El tenaza

    


     El abuelo José era alemán. Pero no tenía ni nombre alemán ni apellido alemán. Se llamaba José Borges y le decían el Tenaza. Era un gringo alto y flaco, fuerte, vital, de ojos celestes, casi grises, rubio y de pelo lacio. Era cariñoso, pero era distante y tosco. Era alemán. Me acuerdo que tenía las manos grandes. Al abuelo le gustaba ese sobrenombre: el tenaza. Se le notaba el orgullo en el cuento cuando le contaba el origen del nombre a su bisnieto mayor, un gurí de diez años sentado a la siesta en un banquito a la sombra de la parra del patio de la chacra de la familia Borges, a siete quilómetros de la ciudad de Dolores. Ese niño era yo.
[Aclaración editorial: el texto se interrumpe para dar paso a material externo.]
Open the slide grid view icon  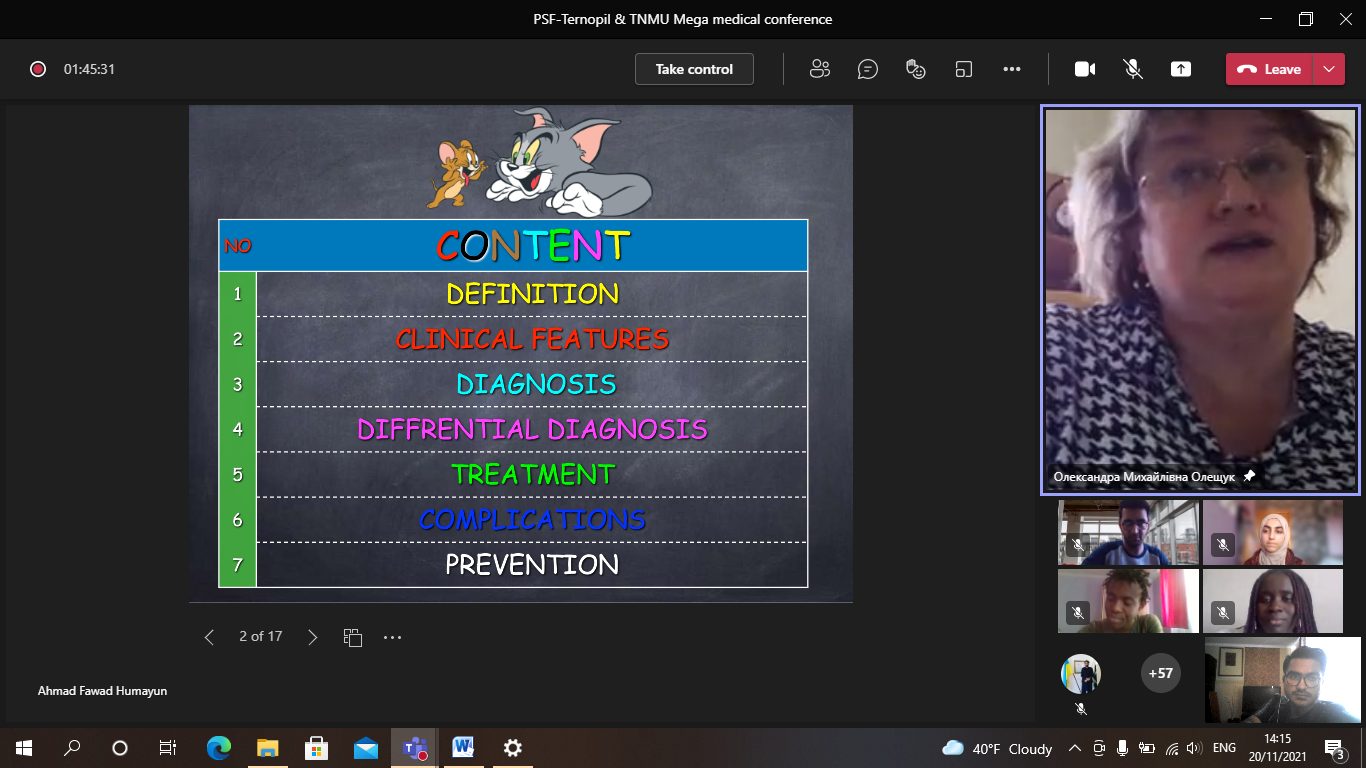352,637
El abuelo José era mi bisabuelo materno. El padre de la madre de mi madre.

     "¿Sabés cómo me decían a mí?", me dijo una vez. Yo era un niño sentado en un banquito y el abuelo estaba parado, al lado mío. Desde la perspectiva de un niño, los adultos son gigantes. Todo es gigante. Uno de grande comprueba, al volver a los lugares que habitó de niño, que aquella mesa no era tan alta, que aquel patio no era tan grande, que aquel árbol no era tan alto. Uno de chico ve todo grande, porque es chico. Además, yo estaba sentado: la percepción de diferencia de tamaño se distorsiona aún más al evocar hoy el recuerdo, en favor de la teoría de aquel niño de que su abuelo era un gigante con brazos largos y manos grandes. Desde la perspectiva del adulo de hoy, sería como que un árbol alto y frondoso se agachara, lentamente, a decirme algo en voz baja. El viejo se acercó un poco, desde las alturas, para hacerme el cuento.Ocupaba todo mi campo visual. 
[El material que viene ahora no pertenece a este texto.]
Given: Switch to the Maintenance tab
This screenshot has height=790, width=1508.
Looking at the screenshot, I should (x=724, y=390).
     "A mí me decían el tenaza," dijo el viejo. Porque cuando venía una pelota, yo la agarraba así. Y hacía como que agarraba una pelota imaginaria justo delante de mis ojos, como si fuera a asustarme con un aplauso, como si estuviera contando el cuento de si tu padre mata un chancho vos te asustás, pero sin aplaudir, no llegaba a aplaudir, paraba antes: agarraba una pelota imaginaria en el aire. Cuando venía la pelota, yo la agarraba así, chak, como una tenaza. Y me miraba fija y penetrantemente con los ojos celestes casi grises de viejo loco. 

     El viejo era arquero en un cuadro de fútbol que competía en la liga rural. Debió de ser bueno. Hay dos tipos de arqueros: los que están entrenados y son técnicos, serenos y seguros, y los que están locos. El abuelo parece haber pertenecido a este segundo grupo, uno de esos arqueros que sacan unas pelotas dificilísimas, que te tapan un tiro con la cara, que lo dejan todo en la cancha y que preferís tenerlo en tus filas a tenerlo de rival. No tengo idea cuál era el nombre del cuadro, quiénes eran sus compañeros, si se juntaban con los muchachos del fútbol a hacer algún asadito, nada. No tengo ningún cuento de ningún partido. No tengo nada. 

     Solo tengo una foto. El viejo está parado en el centro, en el centro de la foto y en el centro de su cuadro, el cuarto hombre de la fila de arriba empezando desde la izquierda o la derecha. Tiene los brazos cruzados. 

     "A mí me hacía goles el que podía, no el que quería", decía el viejo. Seguramente era un muy buen arquero. En definitiva, era un arquero alemán.